Mr Murphy, founder of LWP Property Group, said the move by both major parties to promise a railway to Ellenbrook at the last election simply highlighted the inadequacies of the state’s planning processes.
“It will come up in the next election,” he said.
“It will be a political football for the next 10 years, rather than someone sitting down and creating a feasible plan for the railway.”
The LWP boss acknowledges that a rail line to Ellenbrook is simply not appropriate in the short-to-medium term, given the relatively small population in the area.
But he has his own proposal for a rapid transit bus service, which would satisfy locals and make more financial sense.
But Mr Murphy’s development at Ellenbrook is almost three quarters complete and, as such, not riding on political whims as much as other projects at various planning stages.
In fact, LWP is largely past the most difficult stages of property development across its WA portfolio, which includes 3,500 lots in Byford called The Glades, 2,800 lots in the greater Alkimos area marketed as Trinity and 200 lots at Denmark.
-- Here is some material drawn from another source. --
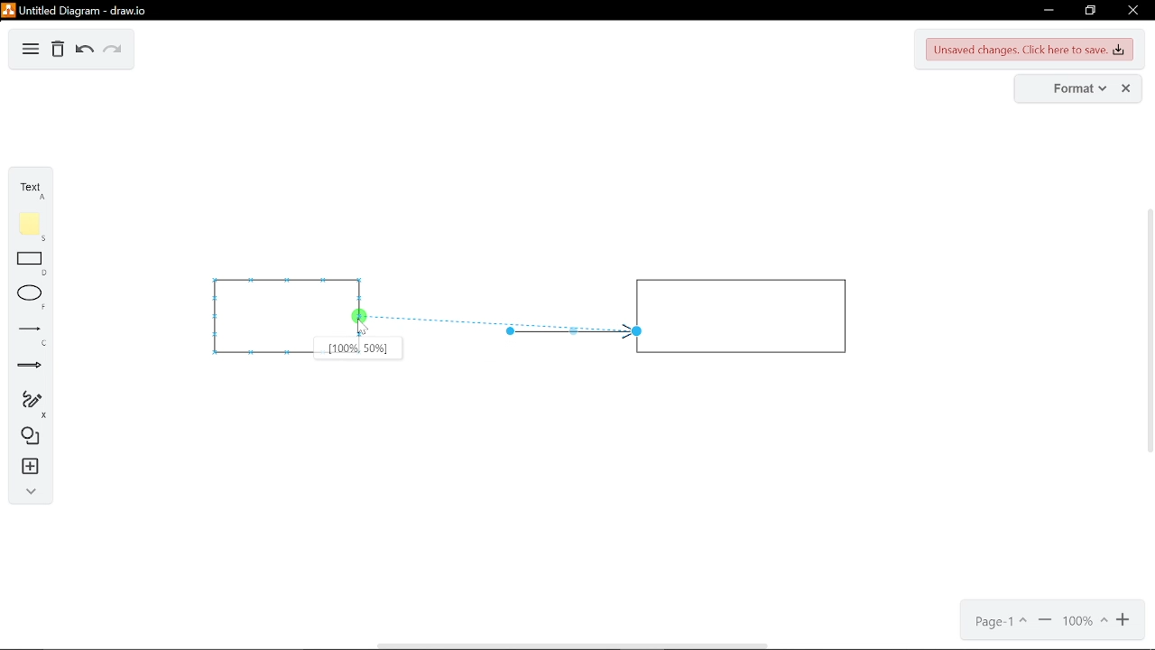 The width and height of the screenshot is (1155, 650). I want to click on rectangle, so click(28, 266).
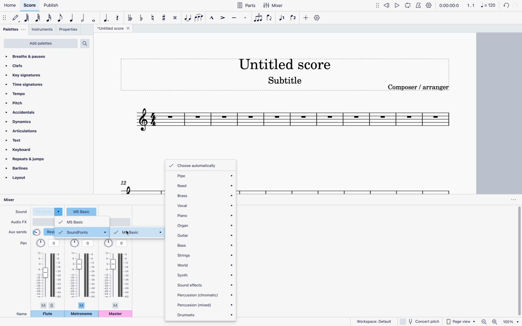  What do you see at coordinates (31, 85) in the screenshot?
I see `time signatures` at bounding box center [31, 85].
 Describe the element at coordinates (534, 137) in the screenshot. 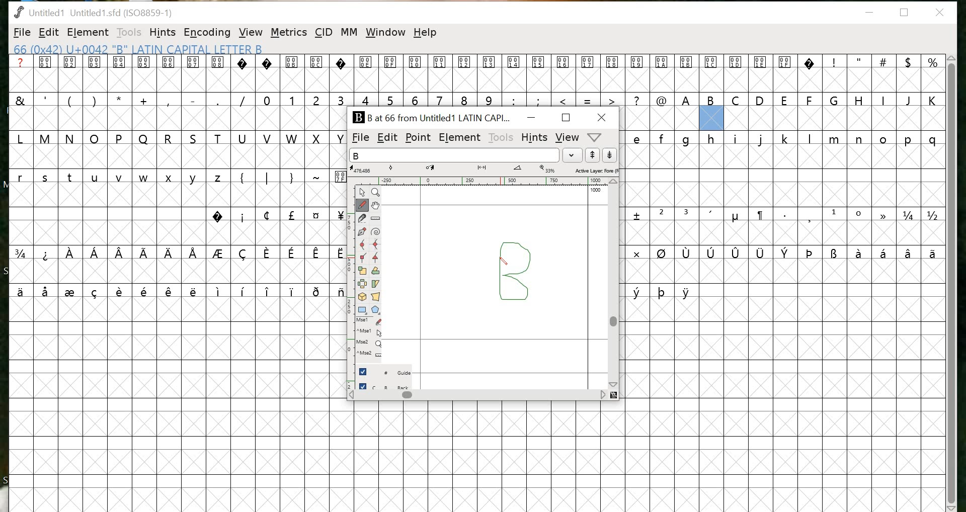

LWP’s focus has shifted east, where it has a 7,500-lot development in the Hunter Valley in NSW.
While he works closely with the WA government – Ellenbrook is a joint venture with the state’s Department of Housing – the maturity of his local portfolio allows him a little more latitude to offer advice to politicians, based on his experience, on how they could improve property development and take pressure off the increasingly costly creation of new homes.
A new plan for the metropolitan region, like that of the 1955 Stephenson-Hepburn plan, which has now reached its limits, would be a good start; especially if politicians followed it, agencies acted together to deliver on it and funding was properly allocated for each step.
Bring in local government planning and remove federal bureaucracy from the process and it might start to work, Mr Murphy said.
“You are generally looking at five years,” he said, with regard to getting a property development fully approved.
“That is far too long. In WA we [LWP] are in the fortunate position of being through this process and are in the business of developing and selling.
“But we have seen no improvement in the process.”
Instead, Mr Murphy said, different agencies appear to have different agendas that work against each other, frustrating developers who sit in the middle trying to interpret these different views.
“There is not enough coordination between the various state government agencies and between the state, local and federal governments; that last one is the area of environmental approvals,” he said.
“There needs to be an urban development committee of cabinet involving the relevant ministers.
“Once they tick off the plan, the agencies must follow; it needs to come from the top.”
He said the interpretation of user pays is a significant issue understood differently by agencies, especially those that have to put in infrastructure such as electricity, sewerage and transport when they might not have the money at hand to do so.
And a more narrow view of recouping housing development costs had significantly shifted the burden to first homebuyers, when previously affordable housing was created by spreading the cost was over generations of users.
“They should ensure funding is in place,” Mr Murphy said.
“It is what business does. If you want to build a new mine you have to have all the elements in place, including funding.
“You get Treasury to sign off on those plans.”